Exercise guide
Single Leg Balance Cross Punch
- Intermediate
- Compound
- Timed hold
- Lower legs
- Shoulders
- Upper legs
- Waist
This compound movement develops exceptional core stability and balance by combining a single-leg isometric hold with dynamic rotational punching. It activates the glutes and calves for stabilization while the obliques and shoulders drive the cross-body power.
Reviewed by the Crucible team · Updated June 2026
Muscles worked
Equipment
Setup
- Stand tall with feet hip-width apart and hands in a 'guard' position near your chin.
- Shift your weight onto one leg, keeping a slight bend in the knee, and lift the opposite foot slightly off the ground.
- Engage your core and fix your gaze on a point at eye level to assist with balance.
How to do it
- While maintaining balance on the standing leg, throw a cross punch with the opposite arm, rotating your torso across your midline.
- Exhale forcefully on the punch and inhale as you snap the hand back to the starting guard position.
- Alternate punches between the left and right arms while remaining balanced on the same standing leg for the duration of the set.
- Perform the movement with a controlled, rhythmic tempo, ensuring the standing leg remains stable.
Form checklist
- Keep the standing knee slightly flexed (soft) to engage the quadriceps and glutes.
- Ensure the rotation comes from your midsection rather than just swinging the arm.
- Keep your hips as stable as possible, resisting the urge to tip over during the reach.
- Maintain a proud chest and neutral spine, avoiding any rounding of the upper back.
Pro tips
- Imagine 'wringing out' your torso like a towel to maximize oblique engagement during the cross-body reach.

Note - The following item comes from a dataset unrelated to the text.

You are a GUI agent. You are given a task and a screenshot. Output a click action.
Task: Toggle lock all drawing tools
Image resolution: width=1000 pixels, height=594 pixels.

- Focus on a quick retraction of the punch to challenge your balance through rapid deceleration.
- Grip the floor with your toes to increase proprioception and stability in the standing ankle.
Make it harder
- Perform the exercise on an unstable surface like a foam balance pad or BOSU ball.
- Hold light dumbbells or wear weighted gloves to increase the demand on the deltoids and core stabilizers.
Frequently asked
- What muscles does the single leg balance cross punch work?
- The single leg balance cross punch primarily targets the abs, calves, deltoids, obliques, and pectorals, and also works the erector spinae, rotator cuff, serratus anterior, and trapezius as secondary muscles.
- What equipment do you need for the single leg balance cross punch?
- The single leg balance cross punch requires no equipment — just your body weight.
- Is the single leg balance cross punch good for beginners?
- The single leg balance cross punch is rated intermediate. Build a base with simpler variations first, then progress to it with light load and strict form.